Pegou a garrafa e deu um gole enorme. Pelo visto, já estava ficando sóbrio. Subitamente, morderam minha isca e eu comecei a dar vigorosas puxadas e ao olhar para cima, vi o céu salpicado de nuvens róseas.
--Amanhã não saio não. O tempo vira depressa aqui, amanhã vou limpar o barco.
--Por quê, Juán?
--Aquelas nuvens ali, são nuvens que trazem ar frio. O ar frio traz a tempestade, com certeza. Dia de ficar assim parado, esperando a borrasca passar ou a vendo ir ao largo. Não arrisco não; tem gente que gosta de enfrentar, eu conheço este mar daqui, são vagalhões que engolem barcos facilmente.
--Não agoura não, barqueiro! Não agoura que este aqui (e puxava a vara com a certeza da vitória) vai parar na mesa de nossa sala lá na cidade. Você está convidado, você merece.

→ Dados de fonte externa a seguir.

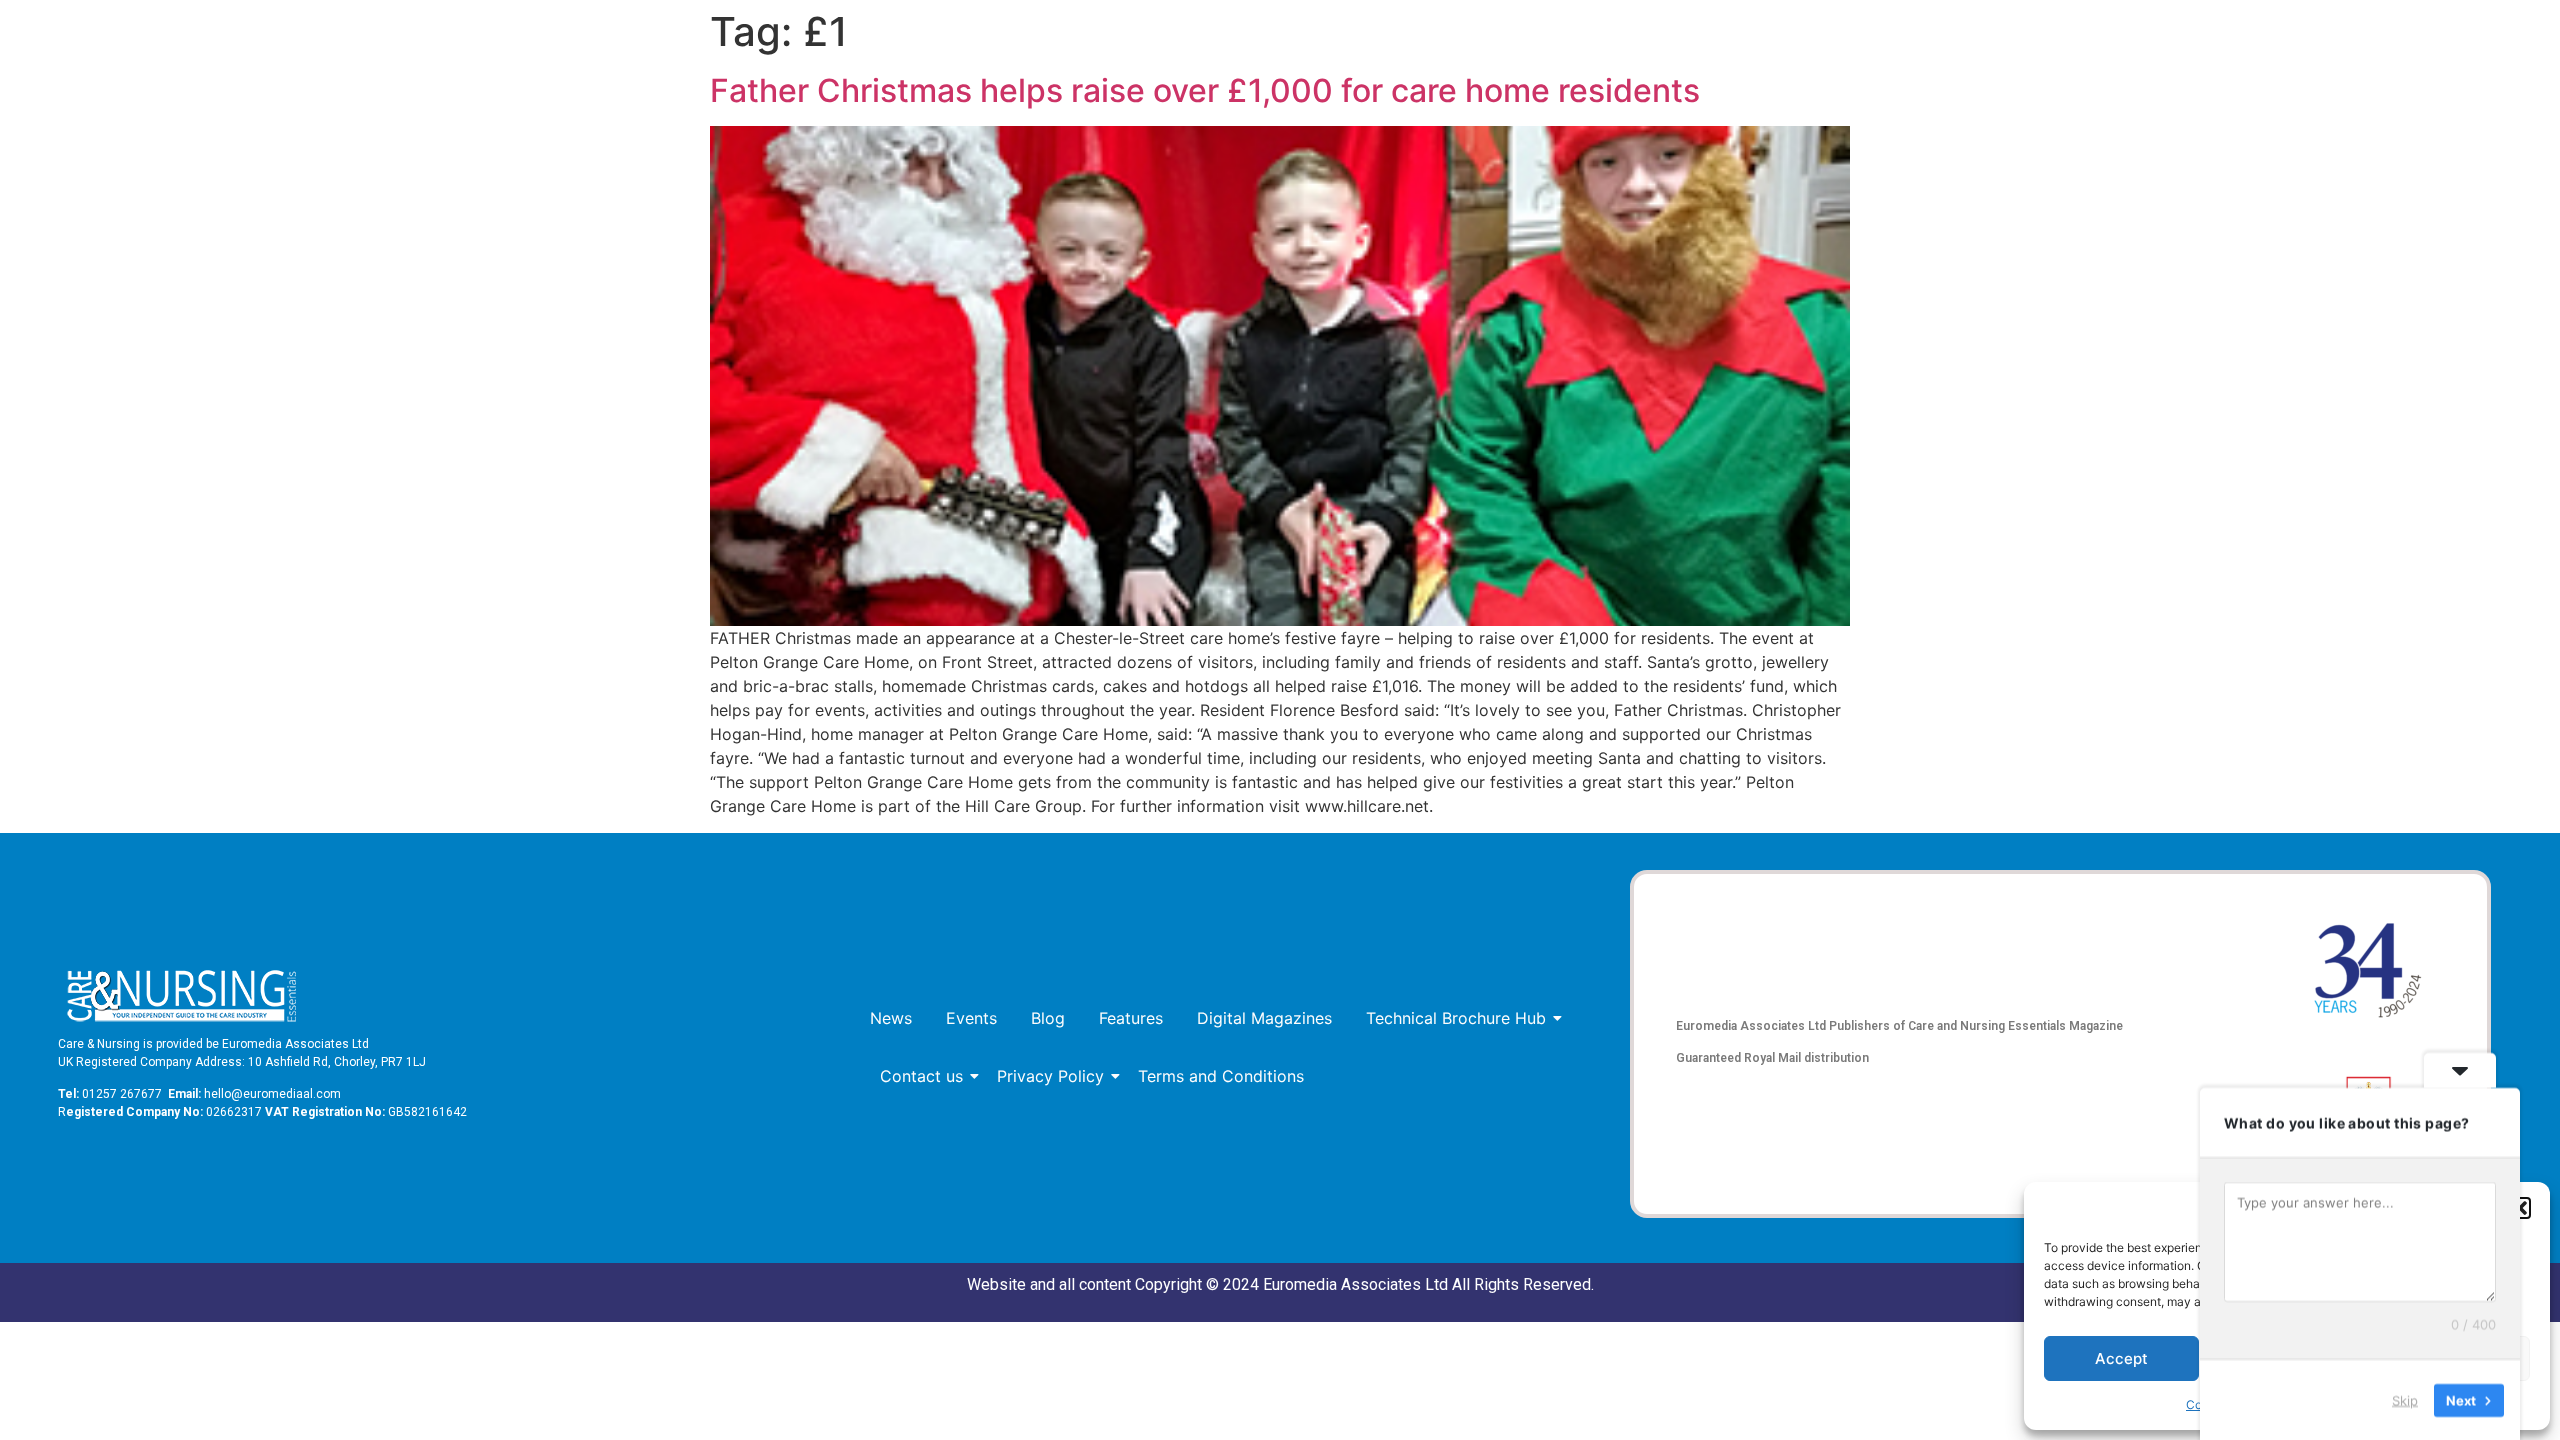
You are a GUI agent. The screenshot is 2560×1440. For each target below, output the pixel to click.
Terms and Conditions (1221, 1076)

A tensão entre os dois amainara e o barqueiro pitava um cachimbo agora, enchendo o ar com um cheiro espesso, talvez de um fumo de baixa qualidade. Ele olhava o horizonte, vigiando os sinais e nossas varas. Ao tentar puxar o fio com a mão, numa sacudidela violenta o peixe puxou rapidamente e cortou parte dela.
--Filho da puta! Quer me arrancar as mãos, é?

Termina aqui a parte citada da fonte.